Oscar le regarda comme si la réponse pendait sous son nez. ‘T’as vu cette baraque ? Ils étaient pleins aux as, d’accord, et la maison devait être bien décorée, mais tu la trouves pas… je sais pas, sans âme ?’
‘Sans âme…’ répéta Jules, l’esprit ailleurs. Il repensa à ce qu’il s’était dit devant la photographie du couple Schulze, ‘dénués de vie et d’âme’. Il regarda autour de lui et vit ce qu’il n’était pas capable d’observer auparavant. A quel point même la maison paraissait morte, pas parce qu’elle était abandonnée, mais parce qu’elle avait été vide même lorsqu’elle était habitée. Jules sortit de sa rêverie et décida de révéler, ‘En parlant d’argent, les Schulze étaient à sec.’
Ses paroles eurent l’effet d’une bombe, Oscar et Bastien levèrent tous deux la tête avec la même expression sur le visage. Surprise, avec un soupçon d’incompréhension.
‘J’ai trouvé une lettre, planquée dans le bureau de Schulze,’ poursuivit Jules, ‘disant que la société que Gaspard avait hérité de son père a fait faillite, et que s’il ne change pas radicalement ses habitudes, lui et sa femme se retrouveront sur la paille. Elle date de deux mois avant leur disparition.’

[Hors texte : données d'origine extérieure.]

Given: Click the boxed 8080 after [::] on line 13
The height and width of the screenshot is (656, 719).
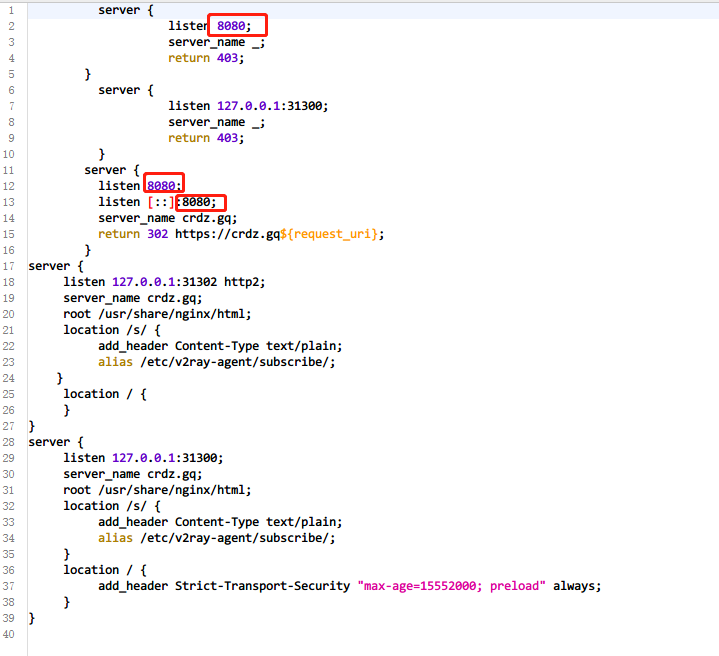Looking at the screenshot, I should 200,202.
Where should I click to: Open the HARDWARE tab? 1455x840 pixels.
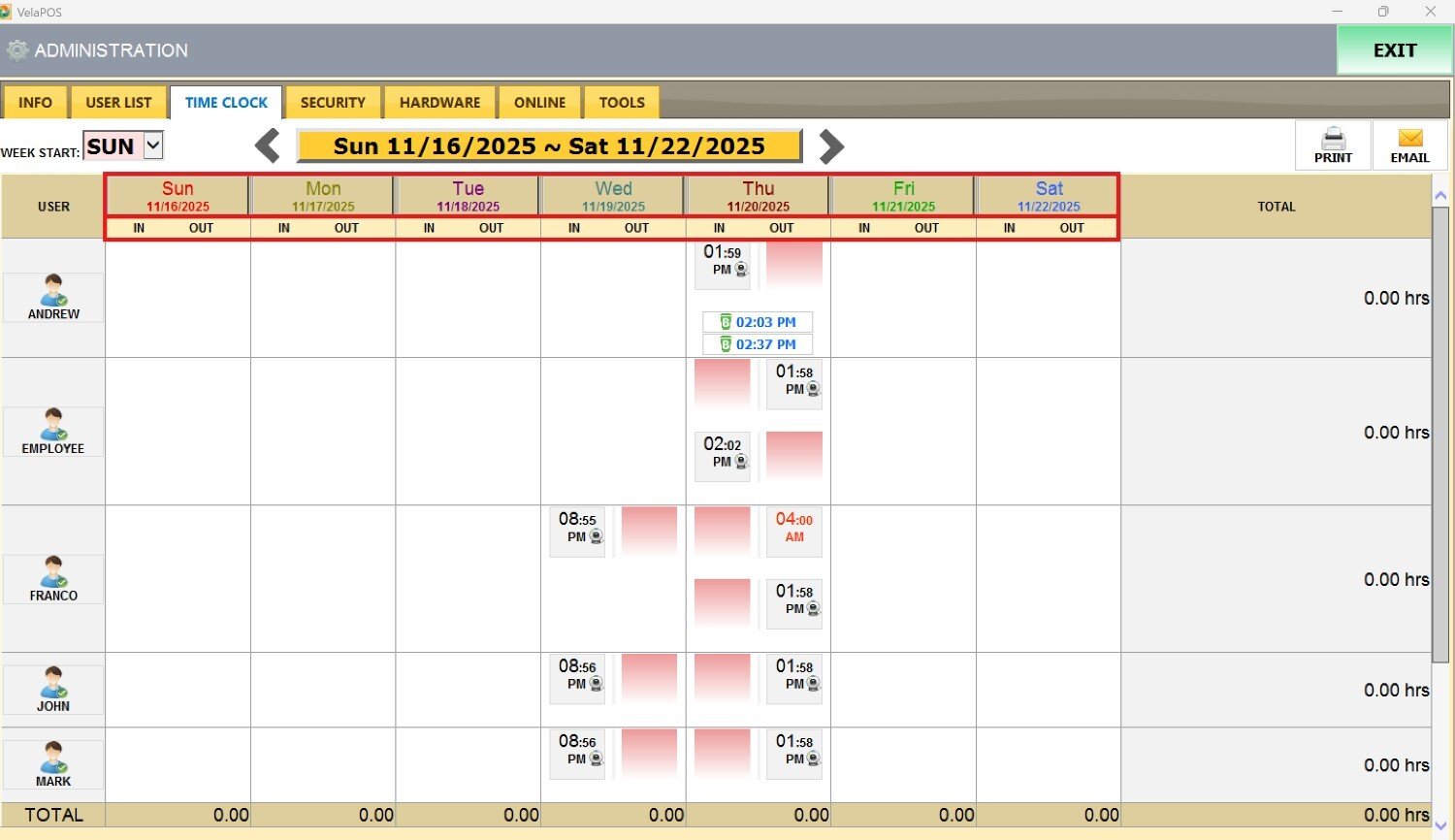pos(439,102)
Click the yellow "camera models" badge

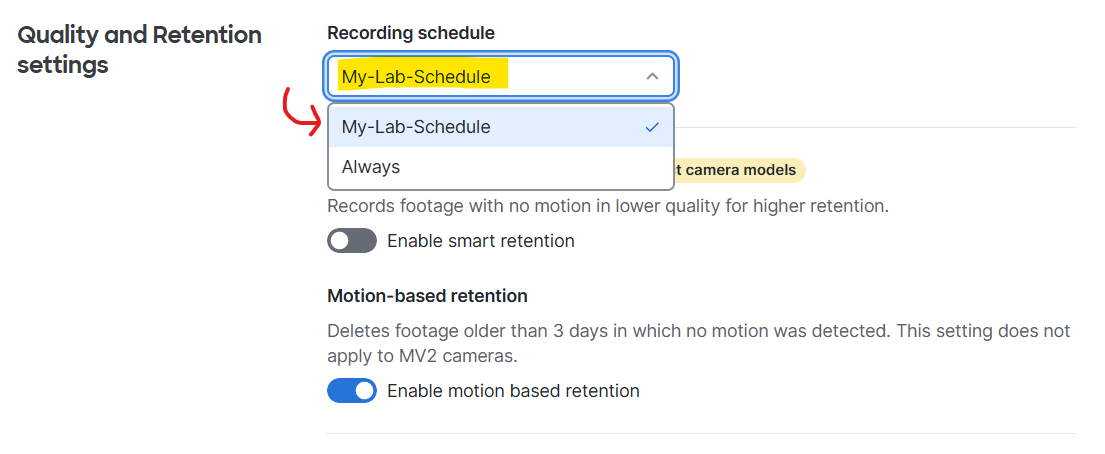[739, 170]
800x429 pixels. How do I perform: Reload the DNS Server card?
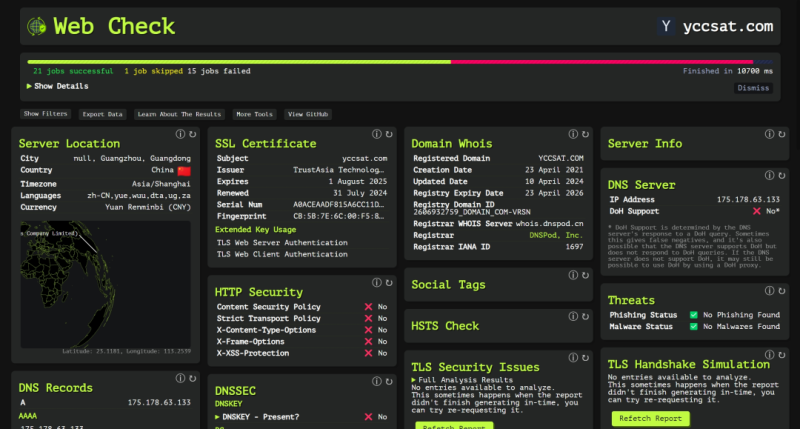[x=780, y=175]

‘Tu l’as sur toi ?’ demanda Bastien. Apparemment tous ses scrupules semblaient fondre sous la curiosité.
‘Non, je l’ai laissée en haut.’
‘Pourquoi ?’ 
‘J’en sais rien Bastien, qu’est-ce que tu veux que je te dise, je l’ai laissée là-haut c’est tout.’ Le silence régna brusquement dans la pièce.
‘Bon ben je suppose que ce mystère est levé,’ conclut Bastien.
‘Quoi ?’
‘L’argent ! Visiblement Gaspard continuait de le jeter par les fenêtres, et je suppose que c’était bien plus simple de penser qu’il avait disparu avec sa fortune que le fait qu’il était complètement fauché.’
‘Ah euh, oui, je suppose que tu as raison… J’avais pas pensé à ça.’
‘Je sais pas à quoi tu pouvais penser d’autre qu’une rondelette somme d’argent dissimulée quelque part entre ces murs, Jules, sérieusement.’
Le plus inquiétant était que Jules l’ignorait également.
‘Bon, qui veut faire une crapette ?’ s’écria Oscar. Jules scruta la Lune apparaître au loin tandis que la nuit tombait sur les rires.